BEGIN Supplied data

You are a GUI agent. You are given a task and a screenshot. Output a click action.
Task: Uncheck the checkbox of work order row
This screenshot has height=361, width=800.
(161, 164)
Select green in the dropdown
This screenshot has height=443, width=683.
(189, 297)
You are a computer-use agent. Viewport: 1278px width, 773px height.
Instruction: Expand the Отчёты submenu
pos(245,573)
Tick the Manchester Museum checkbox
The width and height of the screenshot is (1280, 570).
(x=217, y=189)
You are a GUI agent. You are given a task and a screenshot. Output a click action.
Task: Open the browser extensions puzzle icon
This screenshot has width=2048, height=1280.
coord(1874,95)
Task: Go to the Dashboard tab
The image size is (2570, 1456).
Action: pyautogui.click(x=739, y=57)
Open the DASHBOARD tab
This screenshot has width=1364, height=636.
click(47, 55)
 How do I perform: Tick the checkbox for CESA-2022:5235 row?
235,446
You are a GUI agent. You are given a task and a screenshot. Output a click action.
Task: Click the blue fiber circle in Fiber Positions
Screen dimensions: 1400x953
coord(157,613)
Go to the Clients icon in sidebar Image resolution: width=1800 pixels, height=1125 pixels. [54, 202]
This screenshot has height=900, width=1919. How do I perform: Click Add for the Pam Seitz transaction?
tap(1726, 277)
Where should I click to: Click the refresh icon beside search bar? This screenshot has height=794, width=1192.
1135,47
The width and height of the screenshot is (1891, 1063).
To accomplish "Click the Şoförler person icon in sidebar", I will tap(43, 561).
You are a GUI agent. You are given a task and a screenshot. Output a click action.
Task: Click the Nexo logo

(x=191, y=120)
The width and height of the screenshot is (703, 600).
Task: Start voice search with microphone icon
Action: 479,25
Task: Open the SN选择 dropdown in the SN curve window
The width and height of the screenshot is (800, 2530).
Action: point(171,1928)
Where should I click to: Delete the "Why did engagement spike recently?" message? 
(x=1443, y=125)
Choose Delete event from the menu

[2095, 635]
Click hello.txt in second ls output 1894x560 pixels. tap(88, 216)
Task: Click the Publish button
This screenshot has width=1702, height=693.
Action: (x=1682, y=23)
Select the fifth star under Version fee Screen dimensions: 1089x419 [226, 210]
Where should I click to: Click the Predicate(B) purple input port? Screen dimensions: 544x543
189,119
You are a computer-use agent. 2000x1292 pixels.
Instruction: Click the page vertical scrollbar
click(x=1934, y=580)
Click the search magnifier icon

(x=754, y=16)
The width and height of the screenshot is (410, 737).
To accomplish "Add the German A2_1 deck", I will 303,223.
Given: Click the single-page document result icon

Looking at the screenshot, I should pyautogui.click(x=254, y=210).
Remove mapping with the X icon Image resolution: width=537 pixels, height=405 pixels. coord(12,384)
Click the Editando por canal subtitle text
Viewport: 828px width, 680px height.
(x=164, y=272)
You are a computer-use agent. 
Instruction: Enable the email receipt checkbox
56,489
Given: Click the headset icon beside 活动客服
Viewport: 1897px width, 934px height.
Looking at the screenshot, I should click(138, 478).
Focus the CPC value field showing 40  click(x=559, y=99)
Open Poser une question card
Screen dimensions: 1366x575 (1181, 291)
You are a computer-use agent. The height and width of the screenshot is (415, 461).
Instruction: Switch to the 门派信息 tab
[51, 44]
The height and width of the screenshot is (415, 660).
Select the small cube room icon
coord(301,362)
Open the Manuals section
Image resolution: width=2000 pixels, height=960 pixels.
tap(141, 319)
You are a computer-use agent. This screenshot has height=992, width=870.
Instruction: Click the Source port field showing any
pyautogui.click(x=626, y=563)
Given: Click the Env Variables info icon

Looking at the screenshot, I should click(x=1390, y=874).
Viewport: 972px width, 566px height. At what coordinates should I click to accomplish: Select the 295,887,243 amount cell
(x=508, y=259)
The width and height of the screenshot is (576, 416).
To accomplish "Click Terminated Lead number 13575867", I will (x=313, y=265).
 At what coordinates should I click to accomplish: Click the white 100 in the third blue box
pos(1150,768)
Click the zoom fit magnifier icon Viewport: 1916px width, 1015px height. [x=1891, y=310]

END Supplied data

(Aim of the exercise) Which lines above contain the word "beside"? Copy each of them in full.

(Response to this exercise)
Where should I click to: Click the refresh icon beside search bar? This screenshot has height=794, width=1192.
Given: Click the headset icon beside 活动客服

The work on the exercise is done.